Answer: The minimum distance between the antennas should be approximately 2.4 meters.

Step-by-step solution

Find the wavelength of the radio antennas

We know the operating frequency of the radio antennas, let's find the wavelength. We can use the formula: \(λ= \dfrac{c}{f}\) where \(λ\) is the wavelength, \(c\) is the speed of light (\(3×10^8 m/s\)), and \(f\) is the frequency of the radio waves (\(88.1 MHz\)). \(λ = \dfrac{3×10^8 m/s}{88.1×10^6 Hz}\) \(λ ≈ 3.4 m\)

Calculate the path difference

The path difference must be half of the wavelength for destructive interference to occur: \(Δd = \dfrac{λ}{2}\) \(Δd = \dfrac{3.4 m}{2}\) \(Δd = 1.7 m\)

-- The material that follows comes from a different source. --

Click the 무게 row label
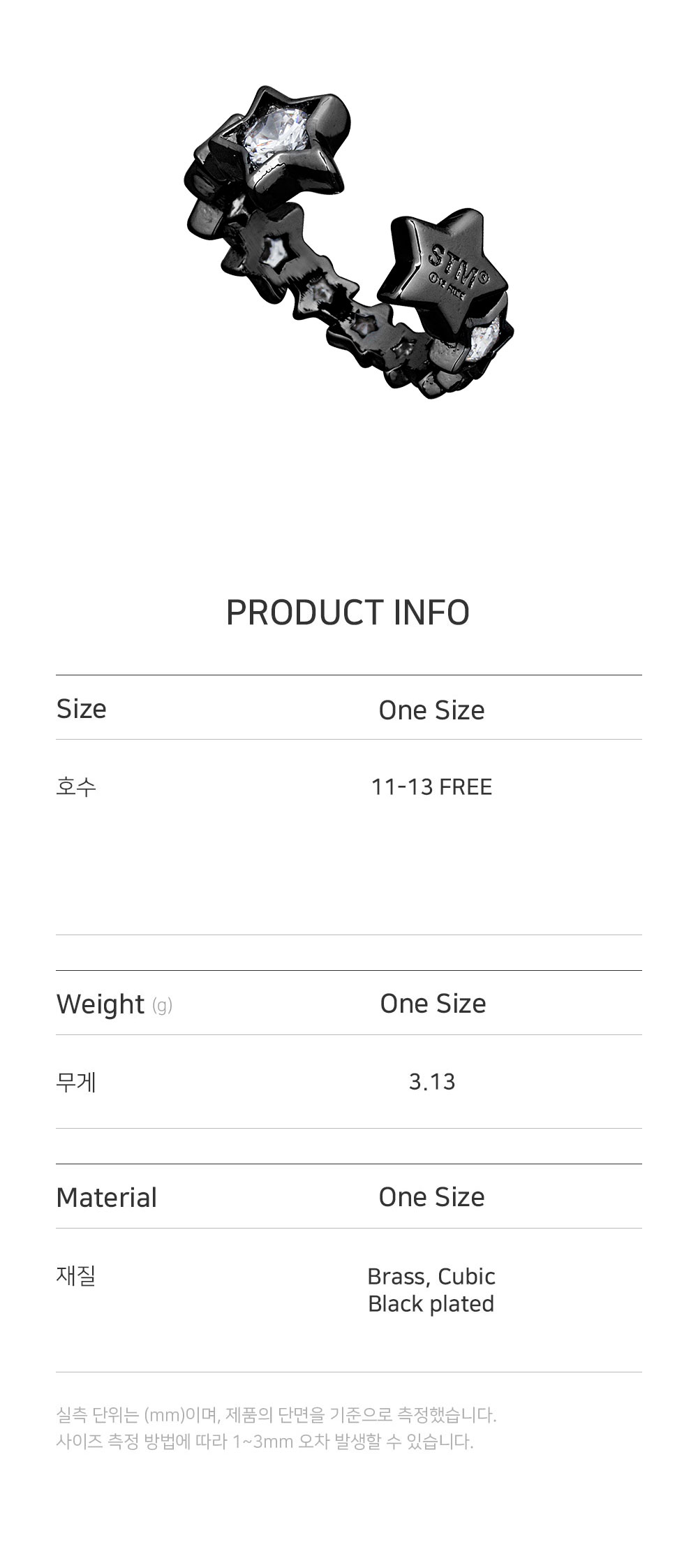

Calculate the minimum distance between the antennas

Now, we will use the angle \(θ = 45.0 ^{\circ}\) between the line joining the antennas and the direction with no interference. The path difference is related to the distance \(d\) between the antennas and the sin of the angle \(θ\) like this: \(Δd = d \sinθ\) We need to find the minimum distance \(d\) between the antennas: \(d = \dfrac{Δd}{\sinθ}\) \(d = \dfrac{1.7 m}{\sin{45.0^{\circ}}}\) \(d \approx 2.4 m\) So, the minimum distance between the pair of antennas should be about \(2.4\) meters for no emission along a line \(45.0^{\circ}\) from the line joining the antennas.